ROSEMONT, Ill. (AP) — College Football Playoff expansion took another step forward as the full group of commissioners who manage the postseason system spent about six hours over two days digging into a proposed plan for a 12-team format.
“This is the beginning of a long, ongoing process,” Big 12 Commissioner Bob Bowlsby said Friday as he departed Big Ten headquarters. “It’s going to be months before we come to any closure on any of this.”
There is no announced timeline and the earliest expansion would be possible is likely 2023 if there are no big snags.
Last week, the CFP unveiled a plan to expand from four to 12 teams. Six spots would be reserved for the highest-ranked conference champions and and the other six would be at-large spots. The plan calls for first-round games played on campuses and quarterfinal and semifinal games played in bowls.
The detailed proposal was developed over two years by four members of the CFP management committee: Bowlsby, Southeastern Conference Commissioner Greg Sankey, Notre Dame athletic director Jack Swarbrick and Mountain West Commissioner Craig Thompson.
“You can imagine how many pages of notes I have on two years of work. And that’s what we’re trying to bring everybody else up to speed with,” Bowlsby said.

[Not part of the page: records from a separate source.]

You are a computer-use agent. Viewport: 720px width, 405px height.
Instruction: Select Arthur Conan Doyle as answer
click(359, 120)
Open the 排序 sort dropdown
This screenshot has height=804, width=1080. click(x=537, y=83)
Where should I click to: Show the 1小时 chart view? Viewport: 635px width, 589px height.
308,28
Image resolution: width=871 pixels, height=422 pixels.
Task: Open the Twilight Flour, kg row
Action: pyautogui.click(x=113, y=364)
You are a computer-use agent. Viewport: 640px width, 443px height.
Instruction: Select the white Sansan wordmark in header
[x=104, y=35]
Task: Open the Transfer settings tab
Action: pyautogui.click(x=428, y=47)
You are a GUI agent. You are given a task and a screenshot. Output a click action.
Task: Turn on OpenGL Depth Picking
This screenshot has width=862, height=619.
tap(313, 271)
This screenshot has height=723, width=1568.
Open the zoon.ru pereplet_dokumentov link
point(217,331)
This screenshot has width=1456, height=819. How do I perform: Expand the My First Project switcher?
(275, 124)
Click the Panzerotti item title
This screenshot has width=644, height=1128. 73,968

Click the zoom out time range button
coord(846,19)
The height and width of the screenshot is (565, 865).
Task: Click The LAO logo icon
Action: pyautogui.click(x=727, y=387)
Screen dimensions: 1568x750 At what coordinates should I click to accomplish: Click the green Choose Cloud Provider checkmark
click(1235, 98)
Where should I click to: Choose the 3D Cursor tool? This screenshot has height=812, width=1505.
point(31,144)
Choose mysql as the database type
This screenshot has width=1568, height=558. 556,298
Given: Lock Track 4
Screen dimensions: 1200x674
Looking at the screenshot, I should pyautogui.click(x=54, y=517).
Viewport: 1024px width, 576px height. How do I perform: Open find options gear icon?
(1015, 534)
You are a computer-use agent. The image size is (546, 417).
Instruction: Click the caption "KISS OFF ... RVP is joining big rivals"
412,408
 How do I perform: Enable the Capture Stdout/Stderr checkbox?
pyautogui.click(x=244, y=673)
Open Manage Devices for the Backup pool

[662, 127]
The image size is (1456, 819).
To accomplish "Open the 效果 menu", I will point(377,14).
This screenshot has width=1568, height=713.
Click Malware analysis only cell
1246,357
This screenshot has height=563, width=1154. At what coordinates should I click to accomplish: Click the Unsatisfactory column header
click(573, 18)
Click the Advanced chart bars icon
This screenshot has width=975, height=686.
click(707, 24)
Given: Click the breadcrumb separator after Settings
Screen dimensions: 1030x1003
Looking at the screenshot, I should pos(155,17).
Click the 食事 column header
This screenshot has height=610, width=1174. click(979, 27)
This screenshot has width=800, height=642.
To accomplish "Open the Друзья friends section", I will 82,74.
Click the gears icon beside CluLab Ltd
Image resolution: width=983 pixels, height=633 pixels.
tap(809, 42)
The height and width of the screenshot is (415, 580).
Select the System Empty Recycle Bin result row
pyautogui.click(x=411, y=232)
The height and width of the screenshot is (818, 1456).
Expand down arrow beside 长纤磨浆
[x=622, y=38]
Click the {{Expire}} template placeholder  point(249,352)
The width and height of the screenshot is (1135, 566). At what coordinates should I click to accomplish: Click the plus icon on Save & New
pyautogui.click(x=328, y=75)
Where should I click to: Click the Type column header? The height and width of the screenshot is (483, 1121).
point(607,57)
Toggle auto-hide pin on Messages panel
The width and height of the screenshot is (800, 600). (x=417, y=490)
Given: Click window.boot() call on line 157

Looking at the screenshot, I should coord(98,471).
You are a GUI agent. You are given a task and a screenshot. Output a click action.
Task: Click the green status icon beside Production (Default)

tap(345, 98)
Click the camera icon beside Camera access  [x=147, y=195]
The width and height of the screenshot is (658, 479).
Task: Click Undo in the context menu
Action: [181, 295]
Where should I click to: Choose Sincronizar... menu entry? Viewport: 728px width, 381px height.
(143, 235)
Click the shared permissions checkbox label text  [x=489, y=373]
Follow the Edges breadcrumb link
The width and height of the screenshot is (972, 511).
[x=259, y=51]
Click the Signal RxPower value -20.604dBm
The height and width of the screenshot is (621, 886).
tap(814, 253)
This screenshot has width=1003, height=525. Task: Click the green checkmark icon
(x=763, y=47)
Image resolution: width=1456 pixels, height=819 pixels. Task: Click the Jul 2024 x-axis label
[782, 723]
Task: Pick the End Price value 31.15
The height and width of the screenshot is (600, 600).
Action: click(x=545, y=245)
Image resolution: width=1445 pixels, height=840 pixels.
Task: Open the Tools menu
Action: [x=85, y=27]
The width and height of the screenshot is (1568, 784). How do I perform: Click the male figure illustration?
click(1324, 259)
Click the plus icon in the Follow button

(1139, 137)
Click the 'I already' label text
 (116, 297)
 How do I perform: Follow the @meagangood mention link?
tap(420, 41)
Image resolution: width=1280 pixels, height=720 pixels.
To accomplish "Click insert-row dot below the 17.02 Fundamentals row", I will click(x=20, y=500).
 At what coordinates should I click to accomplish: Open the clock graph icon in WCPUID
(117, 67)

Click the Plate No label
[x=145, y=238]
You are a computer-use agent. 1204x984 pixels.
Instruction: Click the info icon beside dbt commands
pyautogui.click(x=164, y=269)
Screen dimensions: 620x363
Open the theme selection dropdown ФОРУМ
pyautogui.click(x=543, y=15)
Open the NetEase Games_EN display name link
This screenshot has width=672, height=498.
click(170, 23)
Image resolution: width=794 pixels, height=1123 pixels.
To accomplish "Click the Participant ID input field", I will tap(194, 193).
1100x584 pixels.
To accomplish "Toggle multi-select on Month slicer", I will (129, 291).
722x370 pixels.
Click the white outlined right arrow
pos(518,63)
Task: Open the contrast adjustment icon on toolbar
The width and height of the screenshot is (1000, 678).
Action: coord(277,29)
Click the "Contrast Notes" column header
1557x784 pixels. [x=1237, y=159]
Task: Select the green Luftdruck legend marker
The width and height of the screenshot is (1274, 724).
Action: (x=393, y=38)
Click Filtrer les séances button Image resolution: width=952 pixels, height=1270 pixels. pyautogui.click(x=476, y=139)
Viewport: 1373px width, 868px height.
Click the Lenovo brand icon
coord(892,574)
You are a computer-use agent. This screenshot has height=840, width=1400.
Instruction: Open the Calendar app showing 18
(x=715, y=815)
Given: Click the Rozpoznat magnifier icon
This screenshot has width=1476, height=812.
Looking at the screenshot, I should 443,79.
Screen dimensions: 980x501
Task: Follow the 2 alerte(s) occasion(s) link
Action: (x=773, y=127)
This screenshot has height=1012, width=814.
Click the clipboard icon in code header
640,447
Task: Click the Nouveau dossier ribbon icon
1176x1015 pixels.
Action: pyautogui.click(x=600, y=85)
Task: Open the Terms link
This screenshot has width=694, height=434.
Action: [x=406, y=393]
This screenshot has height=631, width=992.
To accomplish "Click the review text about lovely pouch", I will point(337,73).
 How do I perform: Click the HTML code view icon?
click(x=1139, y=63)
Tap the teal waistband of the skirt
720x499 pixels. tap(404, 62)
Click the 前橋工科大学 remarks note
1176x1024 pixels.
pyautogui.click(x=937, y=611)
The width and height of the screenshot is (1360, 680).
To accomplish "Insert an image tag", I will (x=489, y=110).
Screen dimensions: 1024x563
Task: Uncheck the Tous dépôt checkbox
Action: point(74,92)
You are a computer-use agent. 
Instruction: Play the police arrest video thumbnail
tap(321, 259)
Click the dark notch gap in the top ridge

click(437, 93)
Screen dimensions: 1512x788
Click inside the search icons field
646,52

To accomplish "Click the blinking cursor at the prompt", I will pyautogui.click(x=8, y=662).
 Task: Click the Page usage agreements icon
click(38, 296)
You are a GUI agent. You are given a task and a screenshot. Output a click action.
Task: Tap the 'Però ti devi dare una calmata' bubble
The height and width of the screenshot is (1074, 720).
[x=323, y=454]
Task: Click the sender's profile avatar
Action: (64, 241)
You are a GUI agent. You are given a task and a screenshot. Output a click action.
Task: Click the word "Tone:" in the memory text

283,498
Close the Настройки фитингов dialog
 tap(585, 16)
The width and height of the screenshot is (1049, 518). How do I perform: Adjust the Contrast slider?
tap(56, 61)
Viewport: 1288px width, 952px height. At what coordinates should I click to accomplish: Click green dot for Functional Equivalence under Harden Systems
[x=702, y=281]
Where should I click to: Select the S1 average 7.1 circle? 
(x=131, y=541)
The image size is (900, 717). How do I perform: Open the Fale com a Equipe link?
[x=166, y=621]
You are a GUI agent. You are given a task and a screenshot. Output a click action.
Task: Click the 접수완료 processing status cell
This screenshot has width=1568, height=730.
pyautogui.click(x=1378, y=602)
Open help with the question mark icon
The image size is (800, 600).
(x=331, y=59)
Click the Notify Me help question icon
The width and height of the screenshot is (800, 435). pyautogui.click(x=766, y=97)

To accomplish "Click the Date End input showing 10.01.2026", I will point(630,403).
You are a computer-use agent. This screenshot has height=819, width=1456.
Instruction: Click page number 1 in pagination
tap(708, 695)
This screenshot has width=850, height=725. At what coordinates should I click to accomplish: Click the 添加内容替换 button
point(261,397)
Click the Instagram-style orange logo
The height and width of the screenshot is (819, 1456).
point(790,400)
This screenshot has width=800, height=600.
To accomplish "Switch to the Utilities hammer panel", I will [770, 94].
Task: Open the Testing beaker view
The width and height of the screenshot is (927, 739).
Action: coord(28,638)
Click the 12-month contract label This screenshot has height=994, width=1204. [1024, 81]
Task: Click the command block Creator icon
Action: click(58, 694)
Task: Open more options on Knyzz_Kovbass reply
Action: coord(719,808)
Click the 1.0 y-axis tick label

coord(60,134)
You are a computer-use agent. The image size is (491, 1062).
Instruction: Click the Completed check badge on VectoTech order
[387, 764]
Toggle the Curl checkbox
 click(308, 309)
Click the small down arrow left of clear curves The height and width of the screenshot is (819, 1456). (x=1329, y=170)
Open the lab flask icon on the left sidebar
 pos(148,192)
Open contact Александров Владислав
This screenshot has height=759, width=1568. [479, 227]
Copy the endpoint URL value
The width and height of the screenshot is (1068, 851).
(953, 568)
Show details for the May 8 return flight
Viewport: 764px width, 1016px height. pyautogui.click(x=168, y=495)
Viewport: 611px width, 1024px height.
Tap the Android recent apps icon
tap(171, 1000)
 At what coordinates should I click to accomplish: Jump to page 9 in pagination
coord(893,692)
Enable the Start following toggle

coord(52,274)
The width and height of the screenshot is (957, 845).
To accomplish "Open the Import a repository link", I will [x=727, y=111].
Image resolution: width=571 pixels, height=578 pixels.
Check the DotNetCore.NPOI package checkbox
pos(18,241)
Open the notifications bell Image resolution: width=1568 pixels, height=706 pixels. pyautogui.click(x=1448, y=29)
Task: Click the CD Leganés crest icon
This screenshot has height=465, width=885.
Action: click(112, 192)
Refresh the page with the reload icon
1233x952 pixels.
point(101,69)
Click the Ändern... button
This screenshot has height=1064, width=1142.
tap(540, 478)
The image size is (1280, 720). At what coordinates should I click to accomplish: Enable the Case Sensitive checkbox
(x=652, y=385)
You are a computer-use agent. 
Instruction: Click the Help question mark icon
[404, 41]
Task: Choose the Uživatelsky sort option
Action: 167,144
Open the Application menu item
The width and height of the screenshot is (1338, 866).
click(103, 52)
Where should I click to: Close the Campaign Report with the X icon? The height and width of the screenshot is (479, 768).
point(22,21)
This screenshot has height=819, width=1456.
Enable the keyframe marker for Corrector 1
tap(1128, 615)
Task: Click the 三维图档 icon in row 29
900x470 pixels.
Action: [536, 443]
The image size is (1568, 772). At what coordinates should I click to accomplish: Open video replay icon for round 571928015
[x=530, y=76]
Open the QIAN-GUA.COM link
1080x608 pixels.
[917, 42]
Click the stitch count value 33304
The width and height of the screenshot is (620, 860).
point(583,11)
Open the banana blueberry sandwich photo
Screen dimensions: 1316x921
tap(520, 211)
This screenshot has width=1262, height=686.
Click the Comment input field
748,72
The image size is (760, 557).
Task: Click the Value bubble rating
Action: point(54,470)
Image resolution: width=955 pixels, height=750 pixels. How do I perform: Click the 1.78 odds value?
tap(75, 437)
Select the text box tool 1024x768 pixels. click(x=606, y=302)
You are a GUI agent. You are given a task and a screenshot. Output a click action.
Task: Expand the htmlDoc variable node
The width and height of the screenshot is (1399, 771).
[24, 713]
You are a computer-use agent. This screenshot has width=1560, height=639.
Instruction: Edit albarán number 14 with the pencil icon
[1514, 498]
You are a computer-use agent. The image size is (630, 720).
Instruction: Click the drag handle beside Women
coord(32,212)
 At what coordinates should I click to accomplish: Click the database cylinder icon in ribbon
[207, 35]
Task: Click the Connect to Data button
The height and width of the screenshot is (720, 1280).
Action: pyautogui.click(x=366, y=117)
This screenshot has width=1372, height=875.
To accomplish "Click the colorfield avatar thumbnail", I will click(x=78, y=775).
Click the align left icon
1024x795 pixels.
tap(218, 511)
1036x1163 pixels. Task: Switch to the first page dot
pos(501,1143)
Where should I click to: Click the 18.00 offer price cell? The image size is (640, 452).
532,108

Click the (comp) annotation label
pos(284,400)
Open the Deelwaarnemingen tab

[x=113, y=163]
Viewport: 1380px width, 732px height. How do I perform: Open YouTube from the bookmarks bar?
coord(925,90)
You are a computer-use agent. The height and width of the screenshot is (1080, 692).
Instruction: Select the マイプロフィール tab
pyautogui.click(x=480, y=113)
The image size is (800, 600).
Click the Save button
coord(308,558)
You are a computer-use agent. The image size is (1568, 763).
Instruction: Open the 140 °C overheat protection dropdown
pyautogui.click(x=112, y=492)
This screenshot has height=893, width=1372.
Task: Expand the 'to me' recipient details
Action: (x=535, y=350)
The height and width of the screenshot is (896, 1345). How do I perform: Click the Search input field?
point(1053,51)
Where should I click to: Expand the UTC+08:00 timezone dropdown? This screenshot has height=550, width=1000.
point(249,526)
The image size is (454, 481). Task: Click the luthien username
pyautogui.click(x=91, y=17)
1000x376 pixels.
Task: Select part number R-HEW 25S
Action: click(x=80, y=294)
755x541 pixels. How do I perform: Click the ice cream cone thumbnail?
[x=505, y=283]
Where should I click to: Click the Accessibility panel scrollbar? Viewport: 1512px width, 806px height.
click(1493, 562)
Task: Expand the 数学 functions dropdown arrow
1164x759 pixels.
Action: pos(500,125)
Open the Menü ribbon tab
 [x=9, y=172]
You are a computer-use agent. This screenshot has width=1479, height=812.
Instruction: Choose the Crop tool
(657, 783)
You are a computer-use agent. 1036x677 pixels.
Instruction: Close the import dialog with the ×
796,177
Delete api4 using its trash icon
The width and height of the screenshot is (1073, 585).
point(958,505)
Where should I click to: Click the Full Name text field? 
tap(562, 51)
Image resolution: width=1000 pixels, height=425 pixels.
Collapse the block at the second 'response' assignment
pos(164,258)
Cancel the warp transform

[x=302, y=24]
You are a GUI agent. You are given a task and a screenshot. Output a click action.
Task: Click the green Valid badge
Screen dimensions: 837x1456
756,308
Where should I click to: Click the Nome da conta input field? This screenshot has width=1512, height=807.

This week’s meeting was the first chance for the entire 11-person management committee to discuss the proposal in person. The other members include the commissioners of the Big Ten, Pac-12, Atlantic Coast Conference, American Athletic Conference, Conference USA, Sun Belt and Mid-American Conference.
“Four people of us were at one place. Now I think we have 11 of us at that place,” Bowlsby said. “Now, we move to talk to the presidents and see if we can get them at that place.”
Next week, the group reconvenes in Dallas to present the plan to the CFP’s Board of Managers, the university presidents who have final say on what would be a momentous change in college football, with financial ramifications for bowls and conferences alike.
Before anything becomes a done deal, the commissioners want to hear from their local constituents: athletic directors, coaches and players. What do they think about all this?
“This is an enormous undertaking with dozens and dozens of moving parts and it’s not going to be a rapid process,” Bowlsby said. “This is going to be at least (this) fall before we have the necessary conversations and possess the necessary information to make informed decisions.”